Exactly as written, print each record in the listing.

*** Opening of LISTED ENTRIES ***

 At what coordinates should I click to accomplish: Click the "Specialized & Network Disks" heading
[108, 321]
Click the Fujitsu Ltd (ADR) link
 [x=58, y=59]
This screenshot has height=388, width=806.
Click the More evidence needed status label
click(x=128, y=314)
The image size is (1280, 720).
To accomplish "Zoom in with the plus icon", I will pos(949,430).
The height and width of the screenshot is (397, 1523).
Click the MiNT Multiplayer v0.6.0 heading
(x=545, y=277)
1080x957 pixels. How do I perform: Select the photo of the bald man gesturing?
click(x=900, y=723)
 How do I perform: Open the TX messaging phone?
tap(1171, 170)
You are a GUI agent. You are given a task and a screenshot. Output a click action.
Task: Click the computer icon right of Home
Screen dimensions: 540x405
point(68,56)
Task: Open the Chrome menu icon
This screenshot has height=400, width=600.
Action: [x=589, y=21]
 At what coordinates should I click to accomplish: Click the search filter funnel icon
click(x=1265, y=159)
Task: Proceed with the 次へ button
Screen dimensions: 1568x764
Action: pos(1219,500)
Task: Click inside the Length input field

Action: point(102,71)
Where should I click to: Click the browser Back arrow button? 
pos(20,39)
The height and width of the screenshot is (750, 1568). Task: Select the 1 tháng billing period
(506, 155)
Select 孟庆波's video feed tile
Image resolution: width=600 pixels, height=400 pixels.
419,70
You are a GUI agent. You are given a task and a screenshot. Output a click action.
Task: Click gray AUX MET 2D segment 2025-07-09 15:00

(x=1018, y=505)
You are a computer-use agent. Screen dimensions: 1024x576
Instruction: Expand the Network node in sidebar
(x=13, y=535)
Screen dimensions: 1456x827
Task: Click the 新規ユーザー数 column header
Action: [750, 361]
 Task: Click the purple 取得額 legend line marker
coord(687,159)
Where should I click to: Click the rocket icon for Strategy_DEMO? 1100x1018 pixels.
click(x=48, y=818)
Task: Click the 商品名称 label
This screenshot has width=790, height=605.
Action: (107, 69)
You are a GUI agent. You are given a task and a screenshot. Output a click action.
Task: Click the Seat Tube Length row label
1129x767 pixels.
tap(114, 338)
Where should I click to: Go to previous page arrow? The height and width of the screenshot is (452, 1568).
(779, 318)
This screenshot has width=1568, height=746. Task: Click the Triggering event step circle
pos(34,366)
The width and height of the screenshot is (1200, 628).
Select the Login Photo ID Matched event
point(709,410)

*** Close of LISTED ENTRIES ***

*EXERCISE OUTPUT:*
 At what coordinates should I click to accomplish: Click the "Specialized & Network Disks" heading
[108, 321]
Click the Fujitsu Ltd (ADR) link
 [x=58, y=59]
This screenshot has height=388, width=806.
Click the More evidence needed status label
click(x=128, y=314)
The image size is (1280, 720).
To accomplish "Zoom in with the plus icon", I will pos(949,430).
The height and width of the screenshot is (397, 1523).
Click the MiNT Multiplayer v0.6.0 heading
(x=545, y=277)
1080x957 pixels. How do I perform: Select the photo of the bald man gesturing?
click(x=900, y=723)
 How do I perform: Open the TX messaging phone?
tap(1171, 170)
You are a GUI agent. You are given a task and a screenshot. Output a click action.
Task: Click the computer icon right of Home
Screen dimensions: 540x405
point(68,56)
Task: Open the Chrome menu icon
This screenshot has height=400, width=600.
Action: [x=589, y=21]
 At what coordinates should I click to accomplish: Click the search filter funnel icon
click(x=1265, y=159)
Task: Proceed with the 次へ button
Screen dimensions: 1568x764
Action: pos(1219,500)
Task: Click inside the Length input field

Action: point(102,71)
Where should I click to: Click the browser Back arrow button? 
pos(20,39)
The height and width of the screenshot is (750, 1568). Task: Select the 1 tháng billing period
(506, 155)
Select 孟庆波's video feed tile
Image resolution: width=600 pixels, height=400 pixels.
419,70
You are a GUI agent. You are given a task and a screenshot. Output a click action.
Task: Click gray AUX MET 2D segment 2025-07-09 15:00

(x=1018, y=505)
You are a computer-use agent. Screen dimensions: 1024x576
Instruction: Expand the Network node in sidebar
(x=13, y=535)
Screen dimensions: 1456x827
Task: Click the 新規ユーザー数 column header
Action: [750, 361]
 Task: Click the purple 取得額 legend line marker
coord(687,159)
Where should I click to: Click the rocket icon for Strategy_DEMO? 1100x1018 pixels.
click(x=48, y=818)
Task: Click the 商品名称 label
This screenshot has width=790, height=605.
Action: (107, 69)
You are a GUI agent. You are given a task and a screenshot. Output a click action.
Task: Click the Seat Tube Length row label
1129x767 pixels.
tap(114, 338)
Where should I click to: Go to previous page arrow? The height and width of the screenshot is (452, 1568).
(779, 318)
This screenshot has width=1568, height=746. Task: Click the Triggering event step circle
pos(34,366)
The width and height of the screenshot is (1200, 628).
Select the Login Photo ID Matched event
point(709,410)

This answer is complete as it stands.